Un lavoro svolto con grande caparbietà e sinergia.
E’ stata forte la volontà dell’Amministrazione Comunale – sottolinea nella sua relazione il Vice Sindaco Cosima Luccarelli – di modificare l’attuale regolamento nell’ambito delle agevolazioni sociali sulla base della capacità contributiva delle famiglie che sono in una situazione di disagio finanziario, tale intervento comporta l’introduzione del parametro isee.
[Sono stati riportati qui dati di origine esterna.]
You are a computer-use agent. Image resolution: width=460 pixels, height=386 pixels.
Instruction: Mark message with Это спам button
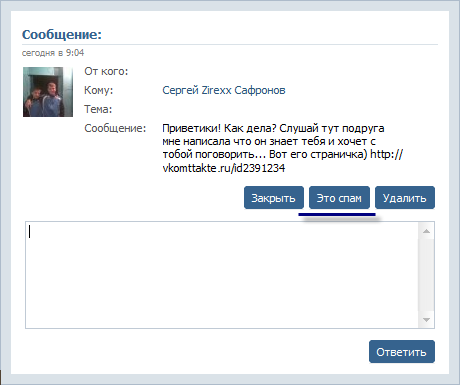[339, 198]
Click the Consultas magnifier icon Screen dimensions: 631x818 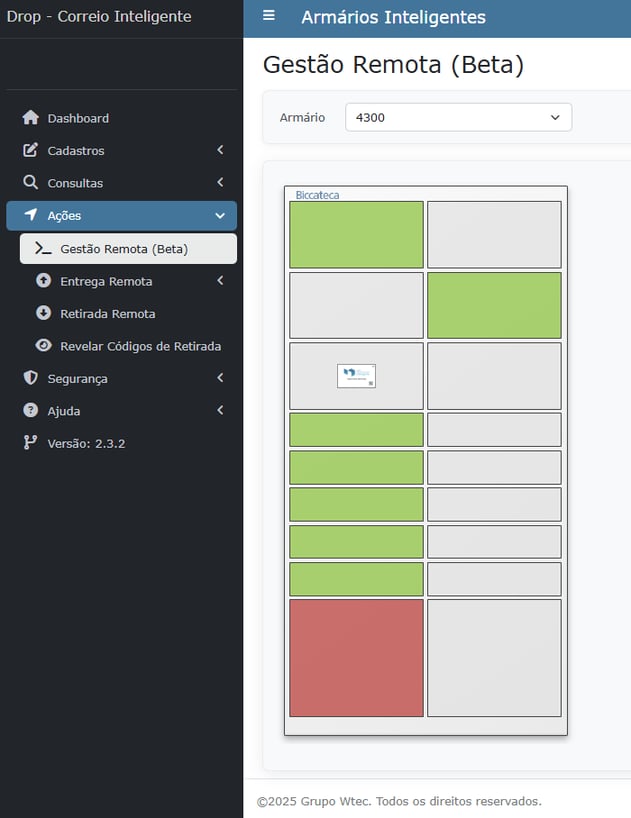30,183
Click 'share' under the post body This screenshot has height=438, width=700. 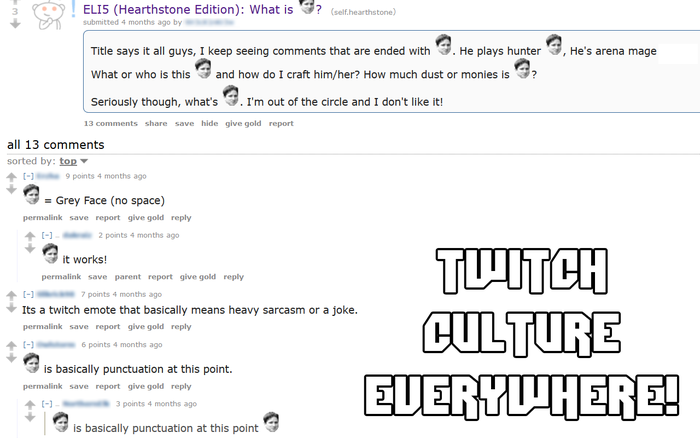tap(156, 123)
Pertanto le abitazioni occupate da nuclei familiari che risultano avere un ISEE corrispondente ai componenti del proprio nucleo familiare comprese nelle rispettive fasce, avranno diritto a un’esenzione della Tari del 100%, ovvero del 50% o del 25%.
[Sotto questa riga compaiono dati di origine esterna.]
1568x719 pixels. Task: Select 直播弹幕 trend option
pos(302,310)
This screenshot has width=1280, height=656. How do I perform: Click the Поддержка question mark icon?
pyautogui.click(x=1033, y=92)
Il compostaggio domestico, un modo per sensibilizzare i cittadini e, al contempo, per ridurre il tributo della tassa (riportata in oggetto)

Altra importante modifica è quella dell’introduzione della pratica del compostaggio domestico con l’intento di sensibilizzare la cittadinanza all’attività di recupero e riciclo dei rifiuti.
Pertanto i cittadini che si doteranno di una compostiera avranno diritto a una riduzione del tributo tari pari al 30%.
Altra importante novità è quella di agevolare il contribuente mediante un numero maggiore di rate e una tempistica di pagamento meno stringente rispetto al passato.
Infatti, le rate per la riscossione della Tari saranno sei a partire dal 31 marzo, poi 30 aprile, successivamente il 31 maggio, il 30 settembre, il 31 ottobre, il 30 novembre, vale a dire in unica soluzione entro il 31 Dicembre.
Tale “modus operandi”, consentirà al cittadino di ricevere un avviso bonario e quindi di non gravarlo ulteriormente con il costo della raccomandata per il pagamento della Tari.
Al fine di ridurre i tempi della riscossione – conclude l’Avv. Cosima Luccarelli (Vicesindaco, Assessore al Bilancio, Tributi e Personale) – e rendere quest’ultima incisiva sarà affidata l’attività di riscossione spontanea dei tributi locali all’Agenzia delle Entrate.

Il colore politico? Un fattore che non influenza il lavoro svolto per il bene dell’intera comunità

Inoltre, rammentiamo quanto sia stato di fondamentale importanza il lavoro svolto da tutti i Consiglieri della Commissione Affari Generali che hanno lavorato in sinergia, a prescindere dai colori politici di appartenenza, per il bene dell’intera collettività e comunità.